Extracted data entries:
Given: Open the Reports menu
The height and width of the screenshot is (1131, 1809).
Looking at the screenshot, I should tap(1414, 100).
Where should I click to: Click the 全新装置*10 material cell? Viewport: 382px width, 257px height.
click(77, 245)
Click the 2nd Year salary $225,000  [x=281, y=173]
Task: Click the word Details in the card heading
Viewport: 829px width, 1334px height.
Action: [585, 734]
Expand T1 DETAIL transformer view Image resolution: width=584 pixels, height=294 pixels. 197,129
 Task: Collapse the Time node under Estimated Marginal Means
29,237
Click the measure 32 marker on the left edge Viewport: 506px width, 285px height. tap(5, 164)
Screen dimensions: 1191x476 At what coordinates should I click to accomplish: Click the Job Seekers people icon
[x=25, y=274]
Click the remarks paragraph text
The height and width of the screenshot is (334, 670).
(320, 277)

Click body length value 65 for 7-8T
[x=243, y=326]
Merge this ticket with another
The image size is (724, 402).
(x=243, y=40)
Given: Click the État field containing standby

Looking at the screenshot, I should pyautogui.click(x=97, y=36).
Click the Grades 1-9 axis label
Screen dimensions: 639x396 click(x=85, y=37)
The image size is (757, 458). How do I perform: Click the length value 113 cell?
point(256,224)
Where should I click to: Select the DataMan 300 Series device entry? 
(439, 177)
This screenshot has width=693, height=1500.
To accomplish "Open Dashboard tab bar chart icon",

Aim of the exercise =
Without changing a word, write out each entry again.

Answer to this task =
Given: Open the Reports menu
The height and width of the screenshot is (1131, 1809).
Looking at the screenshot, I should tap(1414, 100).
Where should I click to: Click the 全新装置*10 material cell? Viewport: 382px width, 257px height.
click(77, 245)
Click the 2nd Year salary $225,000  [x=281, y=173]
Task: Click the word Details in the card heading
Viewport: 829px width, 1334px height.
Action: [585, 734]
Expand T1 DETAIL transformer view Image resolution: width=584 pixels, height=294 pixels. 197,129
 Task: Collapse the Time node under Estimated Marginal Means
29,237
Click the measure 32 marker on the left edge Viewport: 506px width, 285px height. tap(5, 164)
Screen dimensions: 1191x476 At what coordinates should I click to accomplish: Click the Job Seekers people icon
[x=25, y=274]
Click the remarks paragraph text
The height and width of the screenshot is (334, 670).
(320, 277)

Click body length value 65 for 7-8T
[x=243, y=326]
Merge this ticket with another
The image size is (724, 402).
(x=243, y=40)
Given: Click the État field containing standby

Looking at the screenshot, I should pyautogui.click(x=97, y=36).
Click the Grades 1-9 axis label
Screen dimensions: 639x396 click(x=85, y=37)
The image size is (757, 458). How do I perform: Click the length value 113 cell?
point(256,224)
Where should I click to: Select the DataMan 300 Series device entry? 
(439, 177)
This screenshot has width=693, height=1500.
To accomplish "Open Dashboard tab bar chart icon",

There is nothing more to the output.